SELECT polar_resource_manager.polar_tenant_add_database('tenant_name', 'database_name');To view current database-to-tenant assignments:
SELECT dbsname, tenantname FROM polar_resource_manager.polar_tenants_dbs;Assign a user
A user can belong to only one tenant. Assigning them to another tenant fails.
SELECT polar_resource_manager.polar_tenant_add_user('tenant_name', 'user_name');To view current user-to-tenant assignments:
SELECT username, tenantname FROM polar_resource_manager.polar_tenants_users;Assign a process
A process can belong to only one tenant. If you assign a process to multiple tenants, only the last assignment takes effect.
SELECT polar_resource_manager.polar_tenant_add_process('tenant_name', pid);Step 6: View resource usage
Query the polar_all_resource_configs_detail view for a snapshot of all tenants' resource usage:
SELECT * FROM polar_resource_manager.polar_all_resource_configs_detail;| Column | Type | Description |
|---|---|---|
tenantname | NAME | Tenant name |
resource_config_name | NAME | Resource configuration name |
num_processes | INTEGER | Total number of processes |
num_idle_processes | INTEGER | Number of idle processes |
num_active_processes | INTEGER | Number of active processes |
cpu_rate_limit | DOUBLE PRECISION | CPU limit for the tenant (in cores) |
per_process_cpu_rate_limit | DOUBLE PRECISION | CPU limit per process |
mem_limit | DOUBLE PRECISION | Memory limit (in bytes) |
mem_usage | DOUBLE PRECISION | Current memory usage |
idle_processes_mem_usage | DOUBLE PRECISION | Memory used by idle processes |
active_processes_mem_usage | DOUBLE PRECISION | Memory used by active processes |
cpu_usage_rate | DOUBLE PRECISION | Current CPU usage rate |
CPU resource management
When a tenant's CPU usage exceeds cpu_rate_limit, the cluster throttles the corresponding processes to enforce the limit.
cpu_rate_limit is measured in CPU cores (float). The sum of cpu_rate_limit values across all tenants can exceed the cluster's physical CPU capacity — this is intentional, since not all tenants are active simultaneously.
When a parallel query is running, its backend child processes join the tenant of the initiating session. When the query finishes, those child processes are removed from the tenant.
Memory resource management
Because swap is disabled, memory is a hard resource. Instead of throttling, PolarDB for PostgreSQL handles memory over-limits through tenant-level eviction — similar to OS-level out-of-memory (OOM) handling, but scoped to individual tenants rather than the entire database.
When memory usage is high, two eviction policies apply:
Active eviction (threshold: total_mem_request_rate, default 80%)
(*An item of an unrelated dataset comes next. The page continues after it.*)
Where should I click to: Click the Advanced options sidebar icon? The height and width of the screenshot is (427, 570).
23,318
When total cluster memory usage exceeds 80%, the system checks each tenant. If a tenant's memory usage exceeds its mem_limit, the system terminates sessions in that tenant to bring usage down. This continues until total memory falls below the threshold.
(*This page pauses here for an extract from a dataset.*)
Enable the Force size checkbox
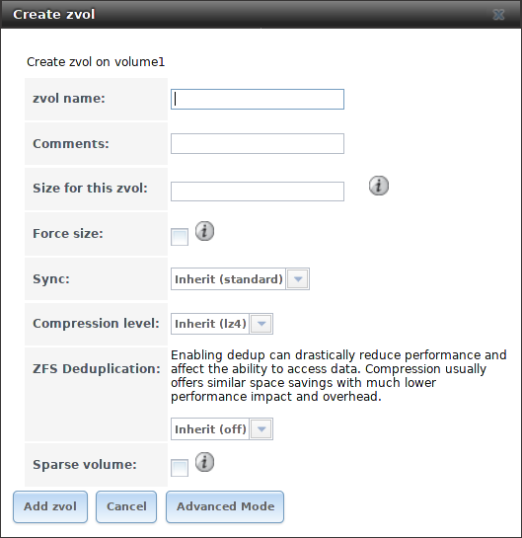(180, 237)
Forced eviction (threshold: total_mem_limit_rate, default 95%)
When total cluster memory exceeds 95%, the system traverses all processes and terminates sessions regardless of individual tenant limits. This is a last-resort measure to prevent a cluster-wide OOM condition.
In both cases, the user receives a memory over-limit error. The eviction is triggered by sending a SIGUSR2 signal to the session process.
Parallel queries: If a parallel query's backend process exceeds the memory limit, the corresponding user session is aborted — not just the backend process.
System processes: System background processes belong to the system tenant and are not subject to active eviction.